Benny the Dancing Blintz
New York City’s Juilliard School Dance Division offers a four-year conservatory program leading to either a Bachelor of Fine Arts degree or an undergraduate Diploma. Unfortunately, getting in requires an audition and during his, 18 year old Benjamin Feinblatt failed to impress. Dejected, Feinblatt returned home. But rather than sulking and feeling dejected, Feinblatt decided to make lemonade out of lemons and march (or dance) to the beat of a different drummer. Using his talents, he transformed himself, on November 3, 1992, into Benny the Dancing Blintz for a one night, interactive performance art presentation at the Public Library in his hometown of Menlo, New Jersey. There, the five who attended (four of whom were members of Feinblatt’s family) found Feinblatt dressed as a blintz and doing traditional Jewish folk dancing with audience members while sharing interesting historical tidbits about blintzes, such as: “Blintzes or blins or blini were symbolically considered by early Slavic peoples in pre-Christian times as a symbol of the sun, due to their round form.They were traditionally prepared at the end of winter to honor the rebirth of the new sun.” The show closed three days later, despite a 15-minute promotional appearance on local TV morning show, “Good Day, Jewish Menlo.”
Talk to a Podiatrist
One might have guessed that a fine arts museum and podiatry would not be the perfect mix. Yet when Dr. Sarah Weiss pitched her Talk to a Podiatrist installation to the acquisitions committee of the Milwaukee Museum of Fine Arts, they surprisingly gave her the thumbs up—or rather, the big toe up. Patrons arriving on the weekend of January 19-20 of 1985, were able to get professional advice from Dr. Weiss, suspended from the ceiling in a giant walking shoe, about their corns, bunions, orthotics, foot fungus, and ingrown toenails. Between consultations, Dr. Weiss, an amateur singer, entertained those attending, with her own versions of Broadway songs, including, “I Could Have Limped All Night,” “Some Enchanted Sandal,” “Oh What a Beautiful Big Toe,” and “I’ve Grown Accustomed to His Heel.”

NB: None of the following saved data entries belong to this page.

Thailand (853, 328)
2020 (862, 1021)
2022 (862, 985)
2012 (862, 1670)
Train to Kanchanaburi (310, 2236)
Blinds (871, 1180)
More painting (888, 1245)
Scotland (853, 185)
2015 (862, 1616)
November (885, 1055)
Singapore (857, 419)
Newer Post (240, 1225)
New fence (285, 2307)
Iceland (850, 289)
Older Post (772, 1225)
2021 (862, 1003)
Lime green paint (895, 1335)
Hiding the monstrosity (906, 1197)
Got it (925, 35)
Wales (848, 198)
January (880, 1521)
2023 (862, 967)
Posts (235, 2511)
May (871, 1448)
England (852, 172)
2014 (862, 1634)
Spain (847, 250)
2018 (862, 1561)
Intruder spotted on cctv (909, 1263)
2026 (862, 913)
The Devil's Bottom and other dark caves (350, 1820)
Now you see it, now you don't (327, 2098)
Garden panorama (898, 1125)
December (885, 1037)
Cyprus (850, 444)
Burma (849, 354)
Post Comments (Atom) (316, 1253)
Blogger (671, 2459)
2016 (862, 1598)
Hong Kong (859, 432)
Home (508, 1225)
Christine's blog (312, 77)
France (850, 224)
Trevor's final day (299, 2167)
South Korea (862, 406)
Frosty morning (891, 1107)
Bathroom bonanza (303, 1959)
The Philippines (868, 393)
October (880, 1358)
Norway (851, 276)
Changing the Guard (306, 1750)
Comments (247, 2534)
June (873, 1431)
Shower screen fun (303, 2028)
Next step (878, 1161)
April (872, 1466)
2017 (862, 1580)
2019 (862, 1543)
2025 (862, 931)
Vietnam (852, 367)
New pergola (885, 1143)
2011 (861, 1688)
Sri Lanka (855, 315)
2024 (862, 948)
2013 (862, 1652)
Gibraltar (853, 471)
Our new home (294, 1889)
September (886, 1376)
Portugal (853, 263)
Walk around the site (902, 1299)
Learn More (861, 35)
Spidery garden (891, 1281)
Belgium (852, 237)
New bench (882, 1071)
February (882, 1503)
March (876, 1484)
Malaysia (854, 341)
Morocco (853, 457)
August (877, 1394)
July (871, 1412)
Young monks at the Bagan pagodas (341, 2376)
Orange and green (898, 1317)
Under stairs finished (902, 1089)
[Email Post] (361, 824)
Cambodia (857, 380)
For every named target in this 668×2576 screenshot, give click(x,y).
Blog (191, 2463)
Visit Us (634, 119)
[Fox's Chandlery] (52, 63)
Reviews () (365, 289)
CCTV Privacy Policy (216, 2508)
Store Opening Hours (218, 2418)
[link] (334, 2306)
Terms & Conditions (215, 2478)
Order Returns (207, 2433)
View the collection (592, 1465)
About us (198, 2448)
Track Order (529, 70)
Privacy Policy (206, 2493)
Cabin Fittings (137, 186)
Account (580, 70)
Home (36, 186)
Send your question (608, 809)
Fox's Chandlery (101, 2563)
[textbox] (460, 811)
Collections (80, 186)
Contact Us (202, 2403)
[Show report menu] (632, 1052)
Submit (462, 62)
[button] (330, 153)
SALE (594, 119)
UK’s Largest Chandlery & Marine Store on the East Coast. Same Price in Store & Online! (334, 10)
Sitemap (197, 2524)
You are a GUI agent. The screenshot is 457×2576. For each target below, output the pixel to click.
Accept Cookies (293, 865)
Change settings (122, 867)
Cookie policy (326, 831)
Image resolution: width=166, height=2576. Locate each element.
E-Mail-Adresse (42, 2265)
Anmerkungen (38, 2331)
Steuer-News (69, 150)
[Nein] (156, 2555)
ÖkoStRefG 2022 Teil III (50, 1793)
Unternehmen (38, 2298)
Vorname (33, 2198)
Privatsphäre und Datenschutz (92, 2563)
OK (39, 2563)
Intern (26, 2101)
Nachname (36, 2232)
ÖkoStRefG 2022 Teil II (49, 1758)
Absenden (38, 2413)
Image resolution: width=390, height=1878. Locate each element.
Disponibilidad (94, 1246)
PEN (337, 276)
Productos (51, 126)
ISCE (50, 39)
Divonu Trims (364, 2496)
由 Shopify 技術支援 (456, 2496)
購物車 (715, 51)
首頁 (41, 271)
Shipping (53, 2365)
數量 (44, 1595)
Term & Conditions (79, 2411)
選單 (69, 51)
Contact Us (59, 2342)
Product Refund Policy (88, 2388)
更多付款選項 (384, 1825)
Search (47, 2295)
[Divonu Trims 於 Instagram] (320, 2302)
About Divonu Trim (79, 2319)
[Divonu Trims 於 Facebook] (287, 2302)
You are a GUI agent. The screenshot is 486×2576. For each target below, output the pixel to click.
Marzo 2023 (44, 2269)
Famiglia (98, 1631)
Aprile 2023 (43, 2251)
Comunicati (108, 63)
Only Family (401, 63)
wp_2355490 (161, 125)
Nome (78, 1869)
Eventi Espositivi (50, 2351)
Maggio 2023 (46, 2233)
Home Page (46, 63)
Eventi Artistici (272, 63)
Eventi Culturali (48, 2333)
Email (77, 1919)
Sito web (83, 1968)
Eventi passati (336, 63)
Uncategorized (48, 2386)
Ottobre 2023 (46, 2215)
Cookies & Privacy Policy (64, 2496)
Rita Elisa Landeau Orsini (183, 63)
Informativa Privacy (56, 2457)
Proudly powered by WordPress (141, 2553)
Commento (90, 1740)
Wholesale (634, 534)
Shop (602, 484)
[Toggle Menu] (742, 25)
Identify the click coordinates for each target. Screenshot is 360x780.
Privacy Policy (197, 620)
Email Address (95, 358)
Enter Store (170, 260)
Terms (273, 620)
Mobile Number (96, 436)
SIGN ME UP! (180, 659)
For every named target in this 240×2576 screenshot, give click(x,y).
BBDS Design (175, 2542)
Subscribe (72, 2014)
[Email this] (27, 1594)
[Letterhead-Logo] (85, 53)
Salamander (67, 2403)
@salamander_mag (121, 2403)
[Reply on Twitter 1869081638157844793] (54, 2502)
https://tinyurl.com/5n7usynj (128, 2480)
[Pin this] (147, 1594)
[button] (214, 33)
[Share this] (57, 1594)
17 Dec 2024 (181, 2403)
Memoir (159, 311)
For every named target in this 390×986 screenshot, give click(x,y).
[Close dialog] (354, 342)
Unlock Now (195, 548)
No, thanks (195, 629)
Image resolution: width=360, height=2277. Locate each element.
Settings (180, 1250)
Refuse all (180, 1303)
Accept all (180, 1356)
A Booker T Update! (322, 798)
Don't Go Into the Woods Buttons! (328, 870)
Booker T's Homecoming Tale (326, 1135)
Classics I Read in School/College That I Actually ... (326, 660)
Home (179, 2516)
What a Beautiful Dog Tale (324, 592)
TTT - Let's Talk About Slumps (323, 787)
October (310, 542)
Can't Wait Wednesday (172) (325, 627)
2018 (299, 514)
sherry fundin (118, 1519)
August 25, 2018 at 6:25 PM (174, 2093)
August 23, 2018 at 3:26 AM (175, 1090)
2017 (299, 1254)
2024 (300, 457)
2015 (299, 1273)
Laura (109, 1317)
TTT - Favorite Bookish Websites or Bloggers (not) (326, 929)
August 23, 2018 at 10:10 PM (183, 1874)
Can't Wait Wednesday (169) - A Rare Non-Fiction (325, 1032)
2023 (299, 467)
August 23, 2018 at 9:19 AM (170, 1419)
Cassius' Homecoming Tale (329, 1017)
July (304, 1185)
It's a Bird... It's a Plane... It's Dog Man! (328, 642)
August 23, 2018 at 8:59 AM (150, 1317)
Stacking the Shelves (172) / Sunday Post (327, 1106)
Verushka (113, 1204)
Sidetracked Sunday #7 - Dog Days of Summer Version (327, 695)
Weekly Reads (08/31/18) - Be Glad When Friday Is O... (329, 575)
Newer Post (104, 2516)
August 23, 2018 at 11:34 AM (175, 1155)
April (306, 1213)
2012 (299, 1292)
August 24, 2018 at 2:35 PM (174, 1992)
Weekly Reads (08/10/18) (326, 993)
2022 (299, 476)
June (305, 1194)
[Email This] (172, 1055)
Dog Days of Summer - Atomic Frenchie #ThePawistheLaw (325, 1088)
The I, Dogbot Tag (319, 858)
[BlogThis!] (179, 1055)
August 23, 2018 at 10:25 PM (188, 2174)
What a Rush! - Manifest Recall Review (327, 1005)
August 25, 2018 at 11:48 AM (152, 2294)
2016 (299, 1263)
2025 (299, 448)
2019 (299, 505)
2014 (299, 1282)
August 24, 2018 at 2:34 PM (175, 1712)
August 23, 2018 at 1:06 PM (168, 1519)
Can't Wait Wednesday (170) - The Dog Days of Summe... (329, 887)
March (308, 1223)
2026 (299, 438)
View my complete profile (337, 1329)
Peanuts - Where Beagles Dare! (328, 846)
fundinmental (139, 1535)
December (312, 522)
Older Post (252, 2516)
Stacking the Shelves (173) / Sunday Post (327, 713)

Complaining Bar Mitzvah Gifts
If you were one of the nine people to have attended Bismarck North Dakota Veterans Memorial Building during a two week period in July of 1961, you would have encountered one of the earliest performance art exhibitions—Complaining Bar Mitzvah Gifts, the creation of Wendell Seidelbaum, the sole performance artist in Bismarck, North Dakota at that time. The exhibition consisted of a number of artfully displayed bar mitzvah gifts, each of which was placed alongside its own button and speaker. When the button was pressed, you’d “hear” the inner voice of each bar mitzvah gift complaining about being forgotten, unappreciated, left in a box, ridiculed, re-gifted, or thrown out. Example—Cross pen and pencil set: “Everybody gives us as a gift. We know that. We’re the wooden salad bowls of bar mitzvah gifts. 13 year old boys have no use for elegant pens and pencils; they’ll trade us in for a bowling ball or a set of comic books at the first opportunity. So, don’t talk to us about being depressed.”